Les perturbations de l’offre freinent l’activité
Les données montrent par ailleurs que ces délais de livraison sont devenus beaucoup plus longs dans les économies développées qu’en Chine et en Asie. Le différentiel entre les nouvelles commandes et la production — qui, lorsqu’il est positif, reflète généralement les difficultés des producteurs à honorer les commandes — montre que l’Asie n’a pas eu à faire face à des tensions excessives, puisque l’écart entre les nouvelles commandes et la production y est proche de zéro. En revanche, dans les pays développés, cet écart n’a cessé d’augmenter depuis le début de l’année, ce qui laisse entrevoir une intensification des goulets d’étranglement dans les chaînes d’approvisionnement.
Ainsi, les dysfonctionnements des chaînes d’approvisionnement entraînent une perturbation majeure de la production manufacturière due à la pénurie de composants essentiels. Dans la mesure où bon nombre de ces composants proviennent d’Asie, le principal goulet d’étranglement semble être le transport d’est en ouest.

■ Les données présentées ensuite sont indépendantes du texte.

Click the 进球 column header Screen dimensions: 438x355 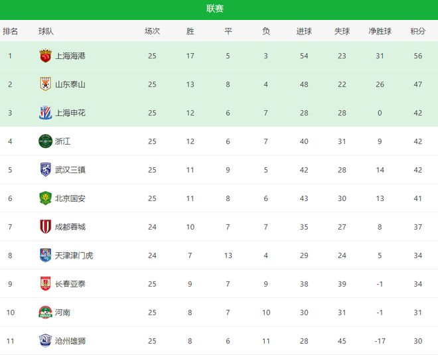coord(304,31)
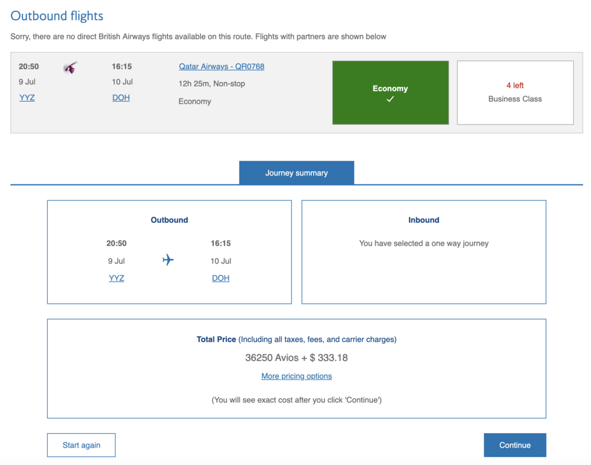Choose Business Class with 4 left

point(515,93)
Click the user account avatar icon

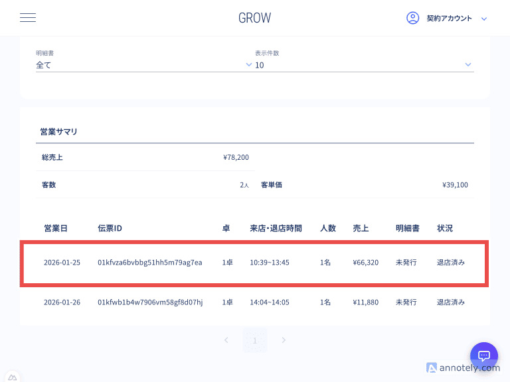[x=412, y=18]
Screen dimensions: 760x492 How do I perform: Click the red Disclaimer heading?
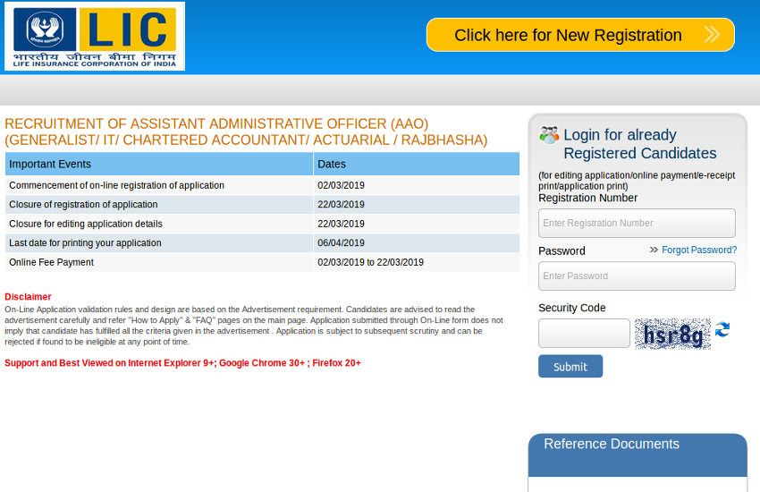tap(28, 297)
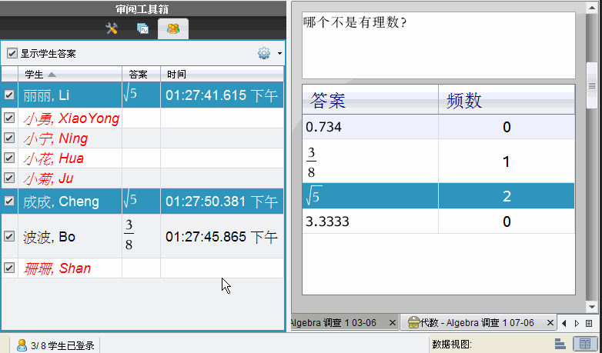Uncheck the checkbox for 波波, Bo
The image size is (602, 353).
9,237
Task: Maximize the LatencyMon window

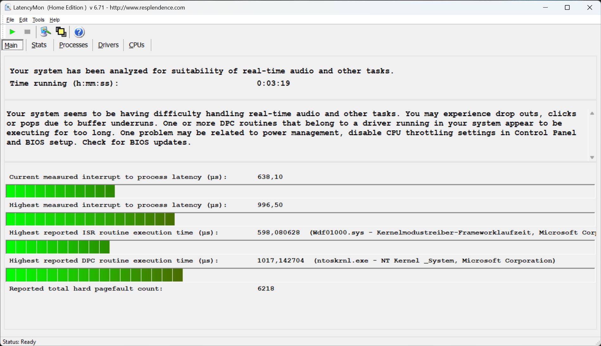Action: [567, 8]
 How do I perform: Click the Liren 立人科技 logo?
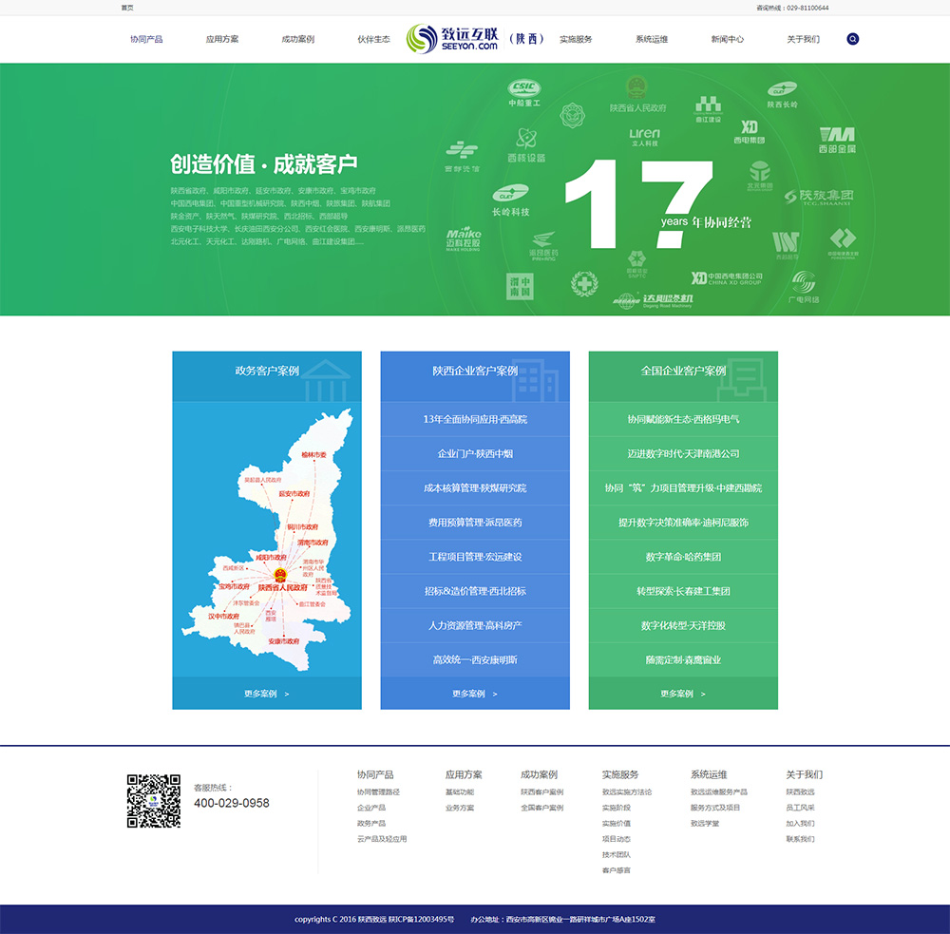[644, 138]
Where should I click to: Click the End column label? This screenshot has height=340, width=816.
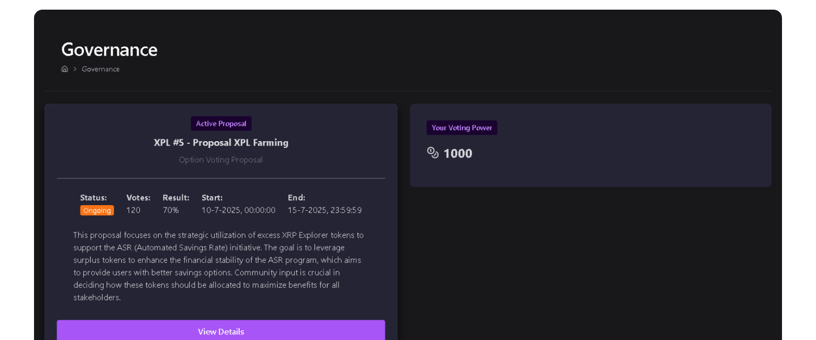coord(297,198)
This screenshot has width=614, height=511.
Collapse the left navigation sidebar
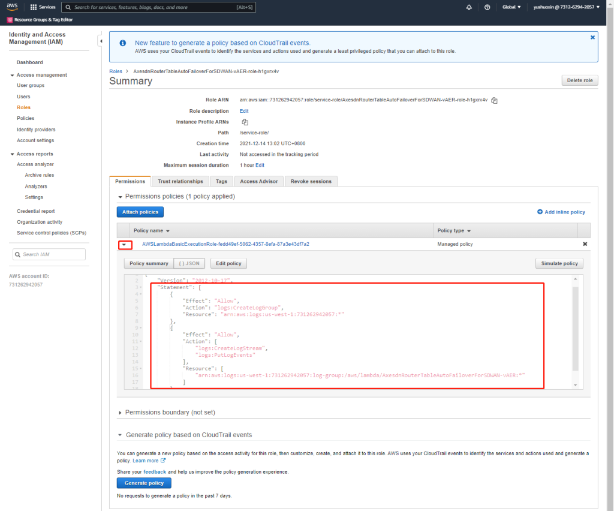(x=100, y=41)
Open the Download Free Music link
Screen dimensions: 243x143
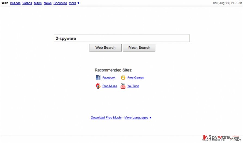(x=106, y=118)

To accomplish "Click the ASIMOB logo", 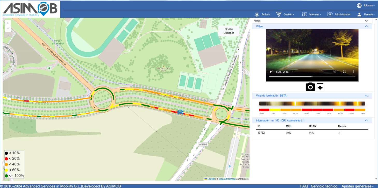I will pyautogui.click(x=30, y=9).
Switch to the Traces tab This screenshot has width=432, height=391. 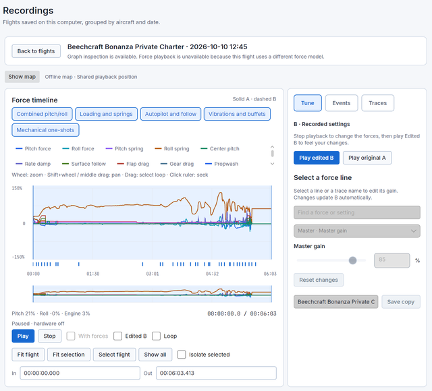tap(378, 103)
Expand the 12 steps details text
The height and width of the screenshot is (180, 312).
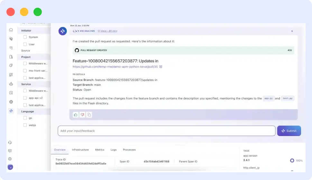click(x=107, y=31)
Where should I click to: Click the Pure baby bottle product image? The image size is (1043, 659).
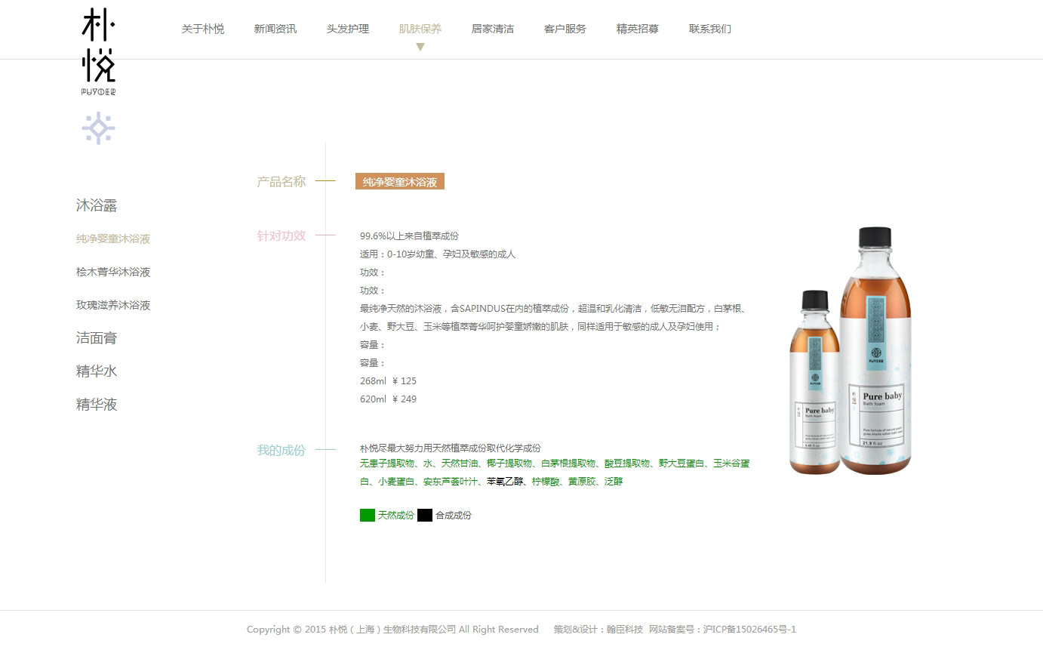pos(851,351)

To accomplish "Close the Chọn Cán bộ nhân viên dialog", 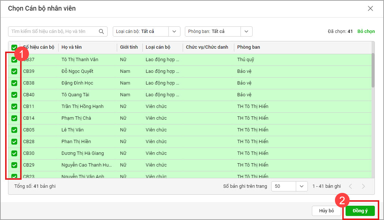I will coord(370,8).
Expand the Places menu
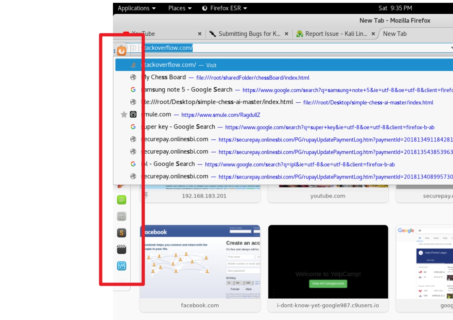This screenshot has height=320, width=453. click(x=180, y=8)

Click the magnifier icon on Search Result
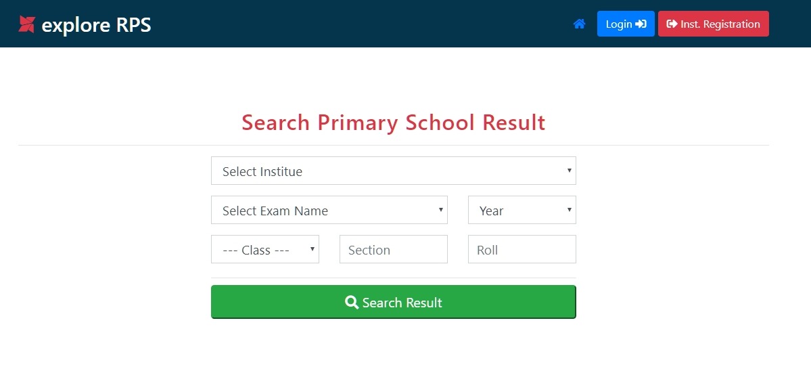352,302
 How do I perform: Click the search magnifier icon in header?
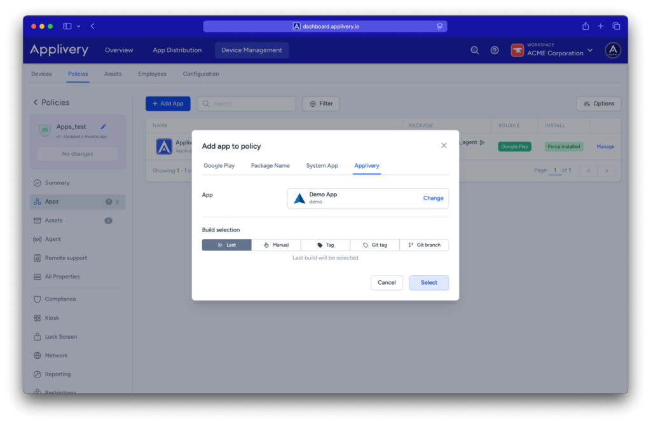click(x=474, y=50)
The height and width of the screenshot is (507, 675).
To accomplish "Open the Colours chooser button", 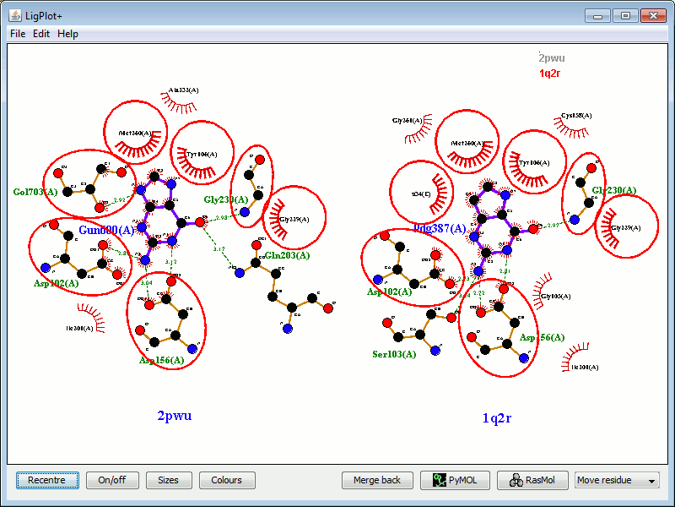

Tout ceci a des répercussions sur les anticipations inflationnistes. Si les investisseurs commencent à douter de la thèse des grandes banques centrales selon laquelle l’inflation est « transitoire », les pressions haussières sur les rendements du Trésor pourraient s’accentuer, et se traduire par des sorties de capitaux en Asie et une faiblesse à court terme des devises de la région.
Le poids des carburants dans le panier de l’indice des prix à la consommation (IPC) de la région n’est pas très important, mais il n’est pas non plus négligeable. La Thaïlande, Singapour, les Philippines et la Corée du Sud répercutent généralement la hausse des prix mondiaux de l’énergie sur les prix de détail locaux. Par conséquent, leurs économies pourraient être exposées à un risque plus élevé d’inflation liée à l’énergie.
Le tohu-bohu budgétaire américain affecte les marchés obligataires…
Les frictions budgétaires américaines ont également nui au sentiment du marché envers les rendements obligataires américains, accentuant la pression à la hausse à court terme. Les discussions (et donc l’incertitude) se sont poursuivies la dernière semaine de septembre autour de l’objectif de l’administration Biden de faire adopter à la fois un programme dédié aux infrastructure bipartisan et son projet « Build Back Better » avec des propositions centrées sur des programmes sociaux, le changement climatique et les impôts.
Après un accord de dernière minute, la date limite de remboursement de la dette américaine a été repoussée à décembre. La secrétaire au Trésor, Janet Yellen, a souligné que les mesures extraordinaires d’emprunt du Trésor américain pourraient être rapidement épuisées si le plafond de la dette n’était pas relevé ou suspendu.
Tant que l’incertitude sur le plafond de la dette persistera, certains investisseurs ne voudront pas détenir de bons du Trésor arrivant à échéance pendant les semaines où les opérations relatives à la dette du Trésor pourraient être perturbées.
… y compris ceux de l’Asie émergente
Les actions, en particulier les valeurs technologiques, et les devises des marchés émergents d’Asie sont particulièrement vulnérables face à ces turbulences. Cette incertitude pourrait également peser sur les marchés obligataires de la région.
Les valeurs technologiques asiatiques ont déjà été durement touchées, en particulier les valeurs chinoises, par le tour de vis réglementaire de Pékin. Un des points positifs est que les valeurs technologiques sont en recul depuis plusieurs mois déjà. Leurs valorisations sont donc plus raisonnables et leur potentiel de baisse devrait être limité.
Le durcissement réglementaire opéré en Chine depuis l’arrivée au pouvoir du président Xi Jinping en 2013 démontre que les autorités ont réussi à stabiliser la dette et la croissance de la productivité, ainsi qu’à lutter contre la corruption. Lors des trois vagues de renforcement de la réglementation qui ont eu lieu depuis 2013 et qui ont duré entre 12 et 18 mois, le marché boursier chinois a fini par réagir favorablement à ces mesures, après avoir baissé dans un premier temps.
Si ce scénario se répète, nous pourrions voir les actions chinoises amorcer un rebond durable une fois que le cycle de durcissement réglementaire en cours sera terminé. Toutes choses étant égales par ailleurs, cela aurait un impact positif sur le sentiment des investisseurs à l’égard de la région dans l’environnement de marché actuel.